* _EXERCISE DESCRIPTION_:
Could you reproduce every entry that follows, exactly as shown?

* _SUPPLIED DATA_:
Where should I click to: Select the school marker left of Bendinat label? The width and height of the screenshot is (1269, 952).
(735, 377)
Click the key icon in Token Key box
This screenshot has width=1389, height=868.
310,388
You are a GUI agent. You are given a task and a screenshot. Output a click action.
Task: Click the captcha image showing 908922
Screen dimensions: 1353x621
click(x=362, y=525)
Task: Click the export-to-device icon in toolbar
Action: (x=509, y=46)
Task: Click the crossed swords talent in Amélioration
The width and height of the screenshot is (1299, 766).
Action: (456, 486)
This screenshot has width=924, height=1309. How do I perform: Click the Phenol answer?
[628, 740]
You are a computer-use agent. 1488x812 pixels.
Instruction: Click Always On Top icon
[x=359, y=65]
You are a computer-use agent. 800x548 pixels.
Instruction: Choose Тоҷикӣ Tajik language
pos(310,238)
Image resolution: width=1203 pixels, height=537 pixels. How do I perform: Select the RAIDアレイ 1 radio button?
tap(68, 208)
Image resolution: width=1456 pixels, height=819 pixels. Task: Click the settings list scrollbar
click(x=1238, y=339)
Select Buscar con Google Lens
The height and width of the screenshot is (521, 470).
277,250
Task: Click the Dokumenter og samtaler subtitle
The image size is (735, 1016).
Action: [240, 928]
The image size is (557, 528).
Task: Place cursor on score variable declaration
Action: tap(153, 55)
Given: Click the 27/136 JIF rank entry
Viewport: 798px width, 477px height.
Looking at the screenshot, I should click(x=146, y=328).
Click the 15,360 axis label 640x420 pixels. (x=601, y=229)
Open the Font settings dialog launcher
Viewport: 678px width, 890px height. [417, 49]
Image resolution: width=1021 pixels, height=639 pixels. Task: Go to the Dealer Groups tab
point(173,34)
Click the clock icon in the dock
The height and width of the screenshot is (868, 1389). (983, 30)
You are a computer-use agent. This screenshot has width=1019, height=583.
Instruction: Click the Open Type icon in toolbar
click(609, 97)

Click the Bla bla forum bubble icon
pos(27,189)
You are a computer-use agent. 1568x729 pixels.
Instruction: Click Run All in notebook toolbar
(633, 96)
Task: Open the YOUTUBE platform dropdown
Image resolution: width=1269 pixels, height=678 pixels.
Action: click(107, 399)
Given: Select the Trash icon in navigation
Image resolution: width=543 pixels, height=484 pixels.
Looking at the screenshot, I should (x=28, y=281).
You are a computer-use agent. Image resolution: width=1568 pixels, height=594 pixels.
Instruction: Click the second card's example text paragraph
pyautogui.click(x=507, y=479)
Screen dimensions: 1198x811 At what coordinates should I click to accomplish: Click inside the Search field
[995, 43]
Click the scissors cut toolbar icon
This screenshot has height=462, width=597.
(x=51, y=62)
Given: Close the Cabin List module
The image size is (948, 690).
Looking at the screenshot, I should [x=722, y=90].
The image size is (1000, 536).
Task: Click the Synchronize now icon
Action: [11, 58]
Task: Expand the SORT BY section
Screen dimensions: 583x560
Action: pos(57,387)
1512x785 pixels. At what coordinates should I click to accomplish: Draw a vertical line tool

* _ANSWER BOX_:
Where should I click to: Select the school marker left of Bendinat label? The width and height of the screenshot is (1269, 952).
(735, 377)
Click the key icon in Token Key box
This screenshot has width=1389, height=868.
310,388
You are a GUI agent. You are given a task and a screenshot. Output a click action.
Task: Click the captcha image showing 908922
Screen dimensions: 1353x621
click(x=362, y=525)
Task: Click the export-to-device icon in toolbar
Action: (x=509, y=46)
Task: Click the crossed swords talent in Amélioration
The width and height of the screenshot is (1299, 766).
Action: (456, 486)
This screenshot has width=924, height=1309. How do I perform: Click the Phenol answer?
[628, 740]
You are a computer-use agent. 1488x812 pixels.
Instruction: Click Always On Top icon
[x=359, y=65]
You are a computer-use agent. 800x548 pixels.
Instruction: Choose Тоҷикӣ Tajik language
pos(310,238)
Image resolution: width=1203 pixels, height=537 pixels. How do I perform: Select the RAIDアレイ 1 radio button?
tap(68, 208)
Image resolution: width=1456 pixels, height=819 pixels. Task: Click the settings list scrollbar
click(x=1238, y=339)
Select Buscar con Google Lens
The height and width of the screenshot is (521, 470).
277,250
Task: Click the Dokumenter og samtaler subtitle
The image size is (735, 1016).
Action: [240, 928]
The image size is (557, 528).
Task: Place cursor on score variable declaration
Action: tap(153, 55)
Given: Click the 27/136 JIF rank entry
Viewport: 798px width, 477px height.
Looking at the screenshot, I should click(x=146, y=328).
Click the 15,360 axis label 640x420 pixels. (x=601, y=229)
Open the Font settings dialog launcher
Viewport: 678px width, 890px height. [417, 49]
Image resolution: width=1021 pixels, height=639 pixels. Task: Go to the Dealer Groups tab
point(173,34)
Click the clock icon in the dock
The height and width of the screenshot is (868, 1389). (983, 30)
You are a computer-use agent. This screenshot has width=1019, height=583.
Instruction: Click the Open Type icon in toolbar
click(609, 97)

Click the Bla bla forum bubble icon
pos(27,189)
You are a computer-use agent. 1568x729 pixels.
Instruction: Click Run All in notebook toolbar
(633, 96)
Task: Open the YOUTUBE platform dropdown
Image resolution: width=1269 pixels, height=678 pixels.
Action: click(107, 399)
Given: Select the Trash icon in navigation
Image resolution: width=543 pixels, height=484 pixels.
Looking at the screenshot, I should (x=28, y=281).
You are a computer-use agent. Image resolution: width=1568 pixels, height=594 pixels.
Instruction: Click the second card's example text paragraph
pyautogui.click(x=507, y=479)
Screen dimensions: 1198x811 At what coordinates should I click to accomplish: Click inside the Search field
[995, 43]
Click the scissors cut toolbar icon
This screenshot has height=462, width=597.
(x=51, y=62)
Given: Close the Cabin List module
The image size is (948, 690).
Looking at the screenshot, I should [x=722, y=90].
The image size is (1000, 536).
Task: Click the Synchronize now icon
Action: [11, 58]
Task: Expand the SORT BY section
Screen dimensions: 583x560
Action: pos(57,387)
1512x785 pixels. At what coordinates should I click to accomplish: Draw a vertical line tool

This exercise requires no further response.